* **EXERCISE DESCRIPTION**
Pull out every line from the line containing "You are a computer-use agent." through the end of the material, both ends included, and reproduce it exactly. Keep pictures out.

* **DATA SUPPLIED**
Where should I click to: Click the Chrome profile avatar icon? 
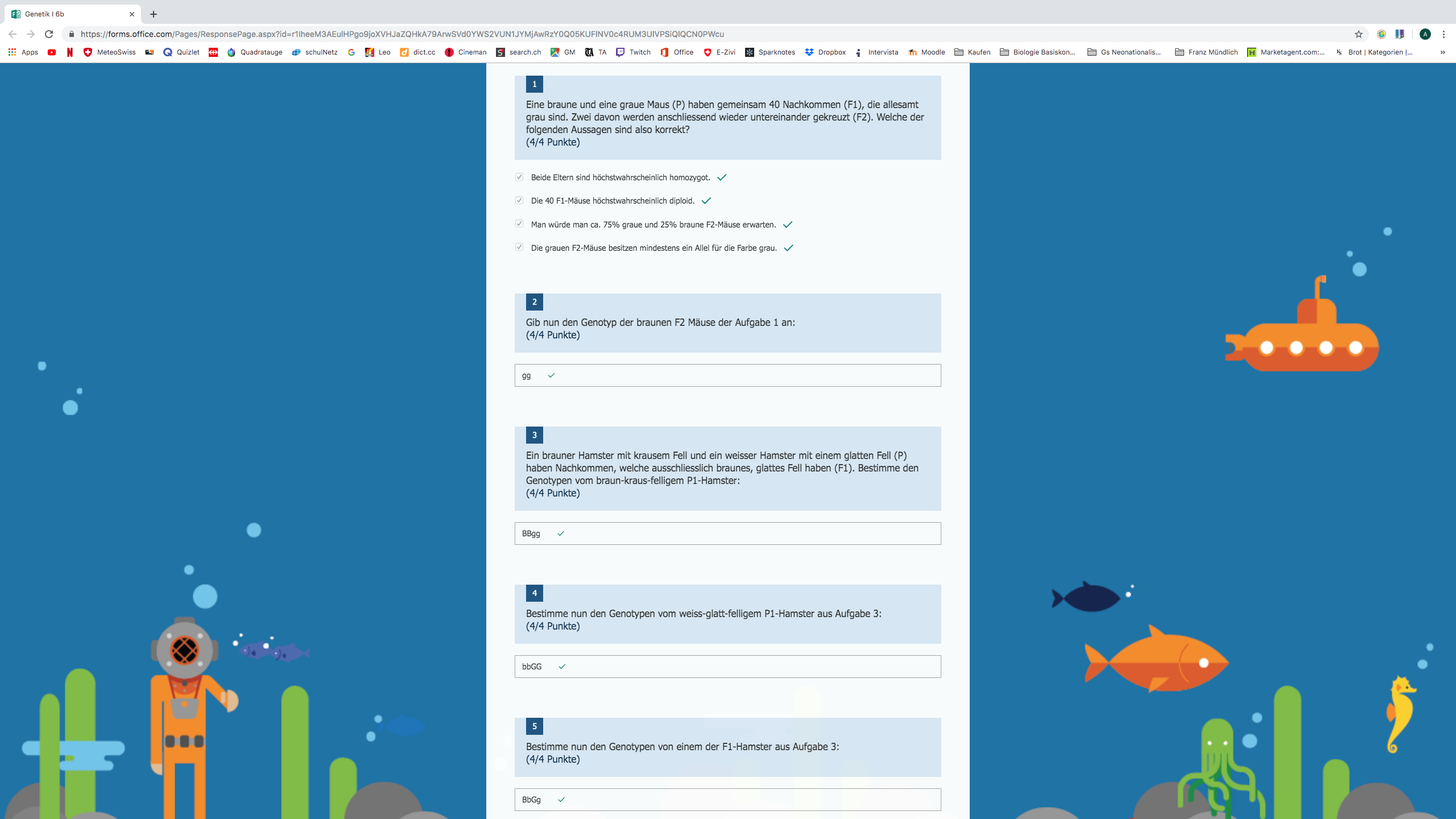coord(1425,34)
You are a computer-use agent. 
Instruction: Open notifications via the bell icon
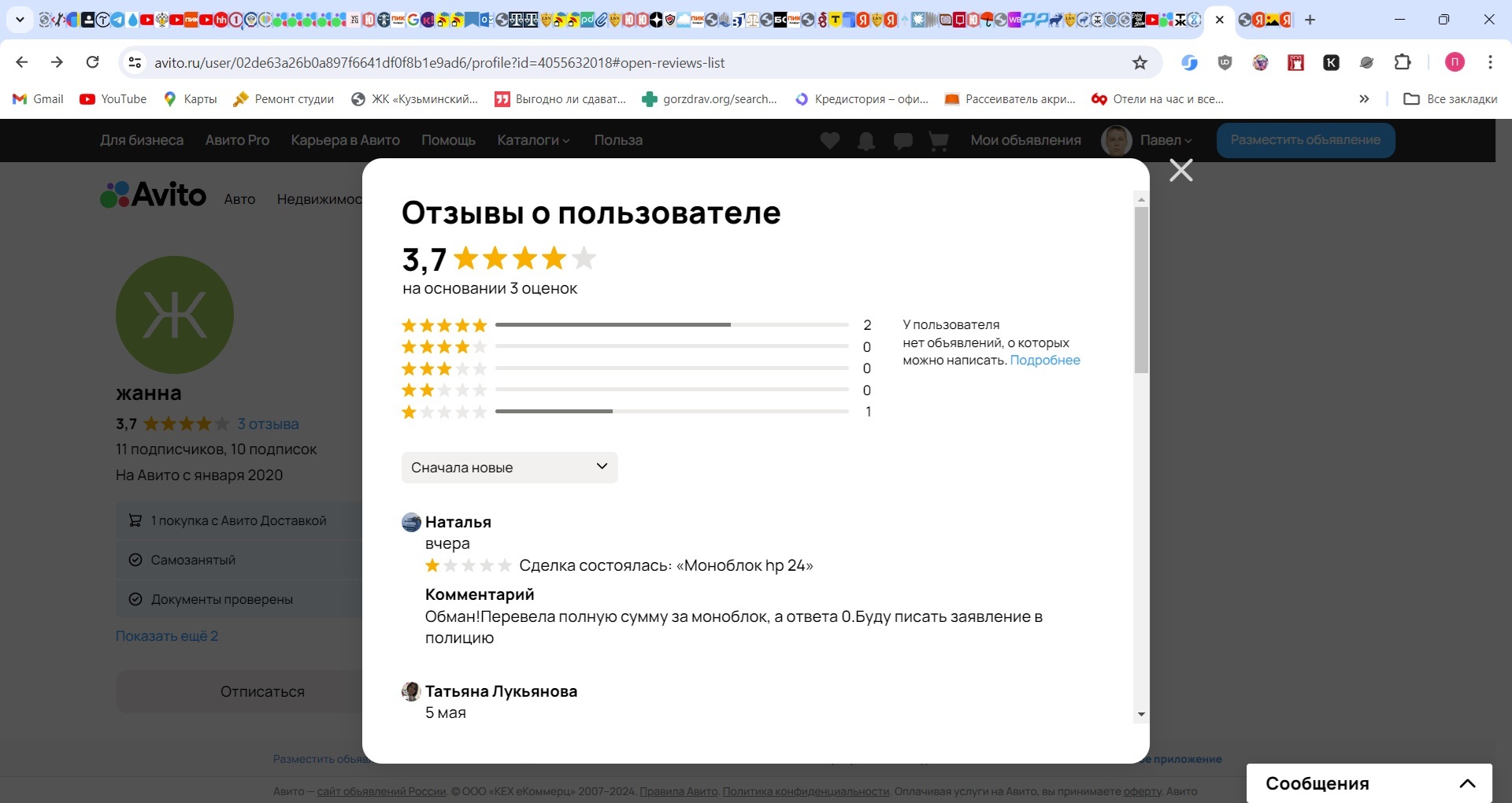(x=866, y=140)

* **WRITTEN ANSWER**
You are a computer-use agent. 
Instruction: Open notifications via the bell icon
(x=866, y=140)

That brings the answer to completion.